Record extracts START
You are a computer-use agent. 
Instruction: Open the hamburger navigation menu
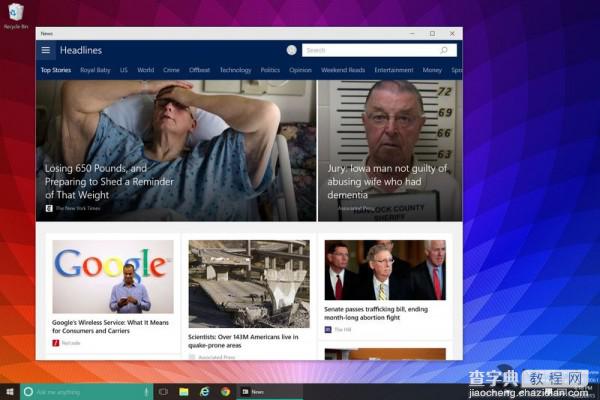point(46,50)
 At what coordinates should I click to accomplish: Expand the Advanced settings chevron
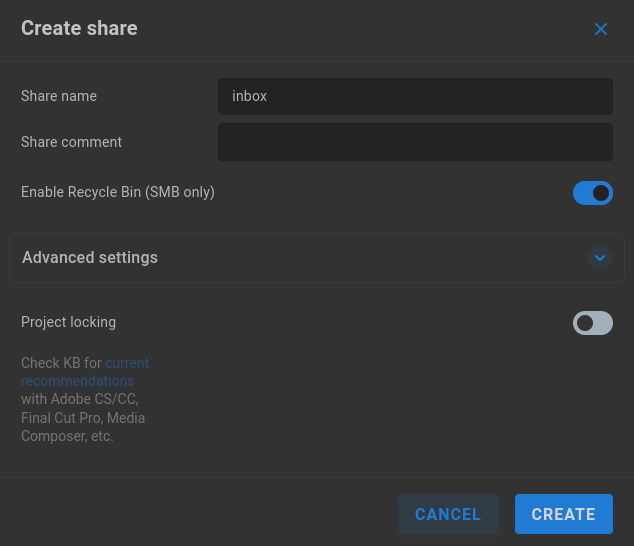coord(600,258)
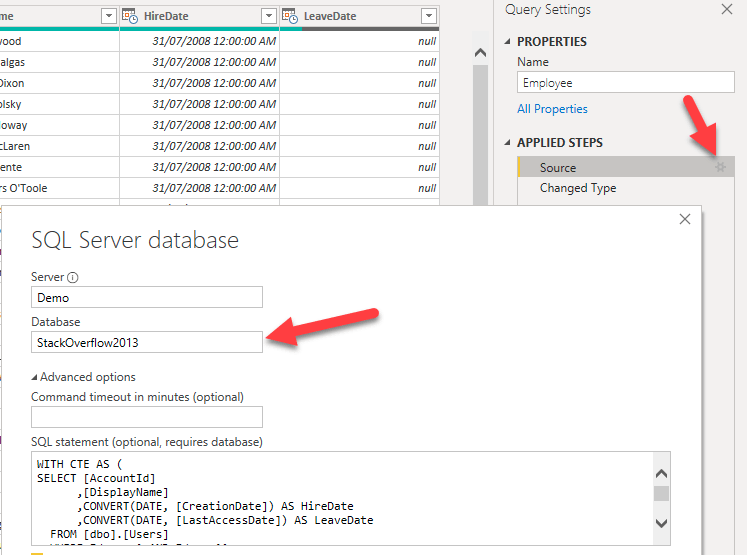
Record extracts END
Set down the entries above again exactly, minus any image.

- Result below
You are a computer-use agent. 
Instruction: Open the hamburger navigation menu
point(46,50)
 At what coordinates should I click to accomplish: Expand the Advanced settings chevron
coord(600,258)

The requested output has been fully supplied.